通过C#LINQ提取XML的详细记录
本文关键字:记录 XML C#LINQ 提取 通过 | 更新日期: 2023-09-27 18:24:54
我有以下XML摘录。提取XML的第一步没有问题,但我不知道如何进入第二层并提取每一层。具体来说,就是下面XML中的用户信息。
任何帮助都将不胜感激。。。
<?xml version="1.0" encoding="UTF-8" ?>
<S:Envelope xmlns:S="http://schemas.xmlsoap.org/soap/envelope/">
<S:Body>
<ns2:getStatusReportResponse xmlns:ns2="http://xxxxxxxxx.com/">
<return>
<statusReport>
<record>
<assessorDate />
<assessorOffice />
<availableDate />
<awardDate>01/01/2014</awardDate>
<awardValue>1000000</awardValue>
<businessSector>SYSTEMS</businessSector>
<user>
<accessGrantedDate />
<emailAddress>john.usda@noemail.mil</emailAddress>
<name>JOHN USDA</name>
<phoneNumber>XXX-XXX-XXXX</phoneNumber>
<role>Focal Point</role>
</user>
<user>
<accessGrantedDate />
<emailAddress>john.usda@noemail.mil</emailAddress>
<name>JOHN USDA</name>
<phoneNumber>XXX-XXX-XXXX</phoneNumber>
<role>Focal Point</role>
</user>
</record>
</statusReport>
</return>
</ns2:getStatusReportResponse>
</S:Body>
</S:Envelope>
我试过这个,但它只给我一个第一个用户记录的列表,而不是所有的。
var records = from x in xml.Descendants("record")
select new
{
awardDate = (string) x.Descendants("awardDate").FirstOrDefault().Value
,userList = (List<string>) x.Descendants("user").Elements() //.Elements("accessGrantedDate")
.Select(a => a.Value).ToList()
};
我假设这是您的User类的模型:
public class User
{
public DateTime?
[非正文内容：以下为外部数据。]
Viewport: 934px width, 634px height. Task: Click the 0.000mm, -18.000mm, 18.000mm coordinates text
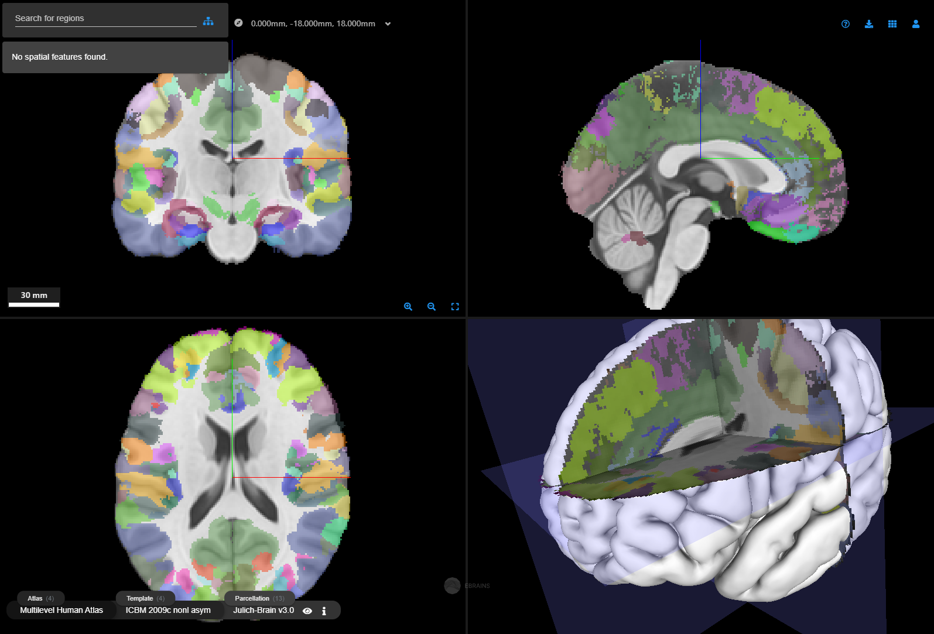313,24
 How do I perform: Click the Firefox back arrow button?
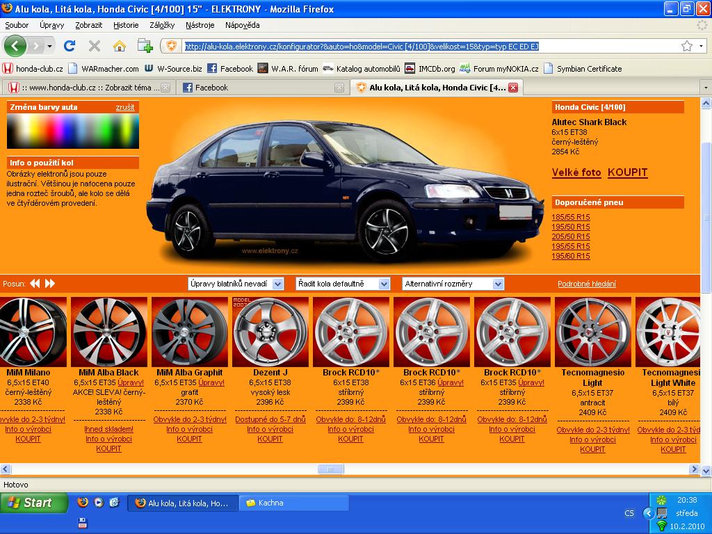[x=16, y=46]
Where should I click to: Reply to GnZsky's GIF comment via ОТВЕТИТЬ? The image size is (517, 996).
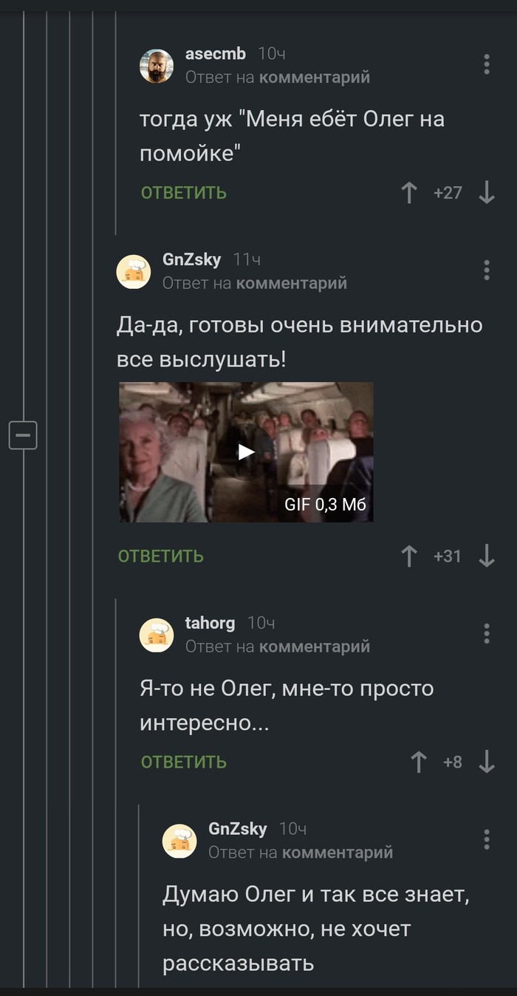pyautogui.click(x=161, y=556)

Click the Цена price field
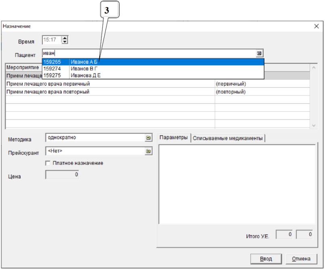(x=62, y=174)
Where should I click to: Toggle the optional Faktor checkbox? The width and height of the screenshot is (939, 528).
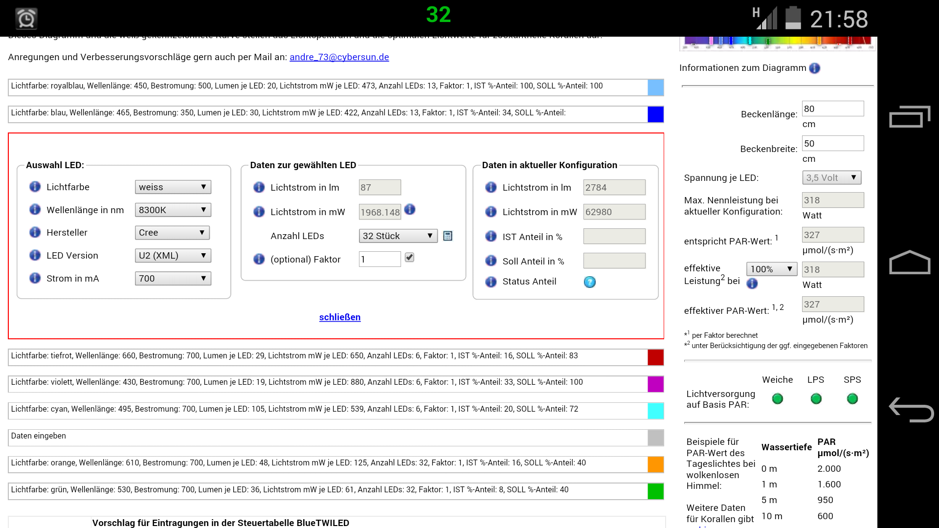click(x=409, y=258)

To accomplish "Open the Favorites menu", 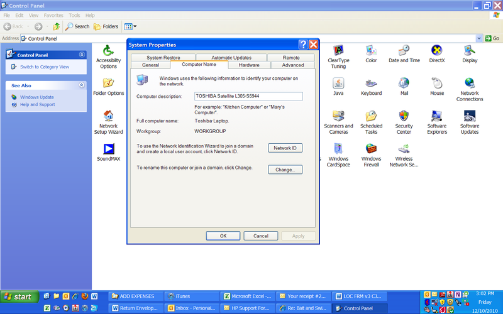I will (53, 15).
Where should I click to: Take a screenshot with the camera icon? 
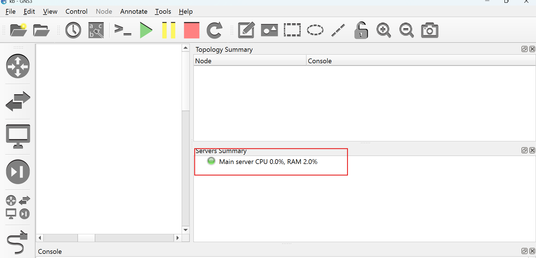coord(430,30)
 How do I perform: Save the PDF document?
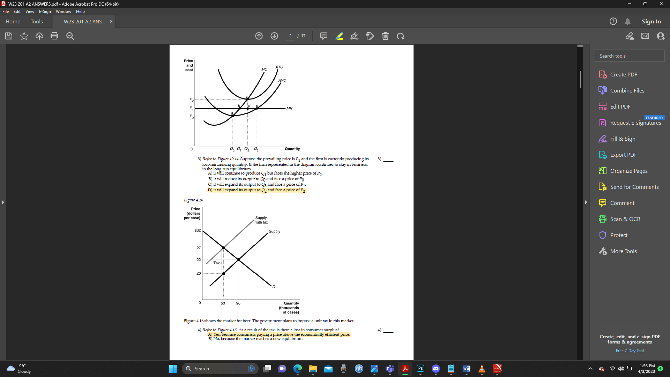(x=8, y=36)
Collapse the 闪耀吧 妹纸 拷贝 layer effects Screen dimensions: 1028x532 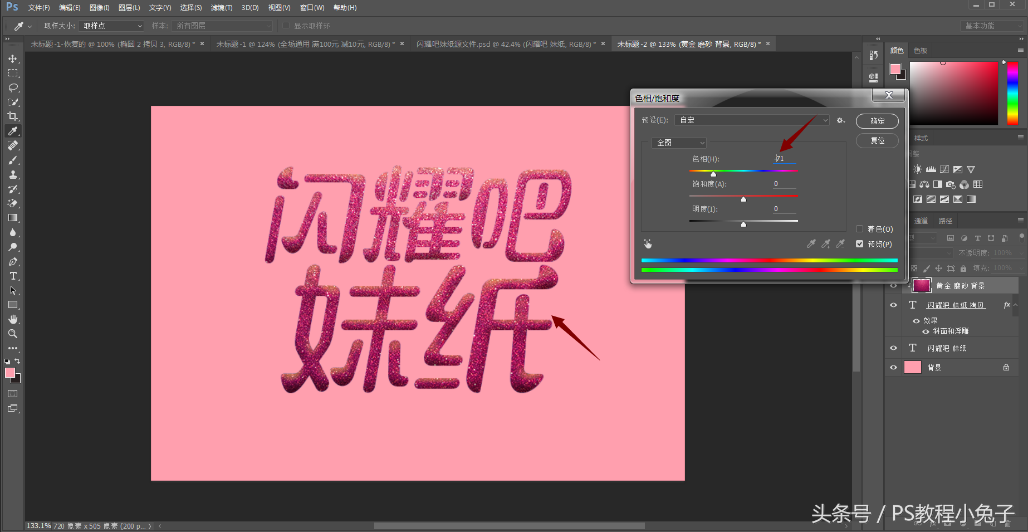[1015, 305]
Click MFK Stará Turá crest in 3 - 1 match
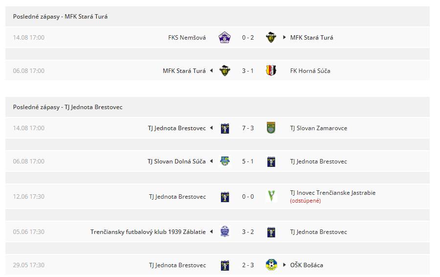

AccessGrantedDate { get; set; }
public string EMailAddress { get; set; }
public string Name { get; set; }
public string PhoneNumber { get; set; }
public string Role { get; set; }
}
这是从XML:中提取User类
var records = from x in xml.Descendants("record")
select new
{
AwardDate = (string)x.Element("awardDate"),
UserList = x.Descendants("user").Select(user => new User
{
AccessGrantedDate = string.IsNullOrEmpty((string)user.Element("accessGrantedDate")) ?
(DateTime?) null : DateTime.Parse((string)user.Element("accessGrantedDate")),
EMailAddress = (string)user.Element("emailAddress"),
Name = (string)user.Element("name"),
PhoneNumber = (string)user.Element("phoneNumber"),
Role = (string)user.Element("role")
})
};
据我所知,您的代码获取文件中所有用户的数据,但仅获取节点的值。
更有组织的方法是:
class User
{
public string accessGrantedDate { get; set; }
public string emailAddress { get; set; }
public string name { get; set; }
public string phoneNumber { get; set; }
public string role { get; set; }
}
然后:
var records = from x in xml.Descendants("record")
select new
{
awardDate = (string) x.Descendants("awardDate").FirstOrDefault().Value
,userList = x.Descendants("user").Select(a=>new User
{
accessGrantedDate= a.Element("accessGrantedDate").Value,
emailAddress=a.Element("emailAddress").Value,
name=a.Element("name").Value,
phoneNumber=a.Element("phoneNumber").Value,
role = a.Element("role").Value
}).ToList()
};
或者,如果你不想以这种方式组织数据,你可以使用列表列表:
var records = from x in xml.Descendants("record")
select new
{
awardDate = (string)x.Descendants("awardDate").FirstOrDefault().Value,
userList = x.Descendants("user").Select(a => a.Elements().Select(b=>b.Value).ToList()).ToList()
};
我通过使用第二个详细记录查询解决了这个问题,因此,在外部列表中创建了一个List作为对象。
var records = from x in xml.Descendants("record")
select new
{
awardDate = x.Element("awardDate")
,
userList = from u in x.Descendants("user")
select new
{
accessGrantedDate = (string) u.Element("accessGrantedDate")
,emailAddress =(string) u.Element("emailAddress"
,name = (string) u.Element("name")
,phoneNumber = (string) u.Element("phoneNumber")
,role = (string) u.Element("role")
}
};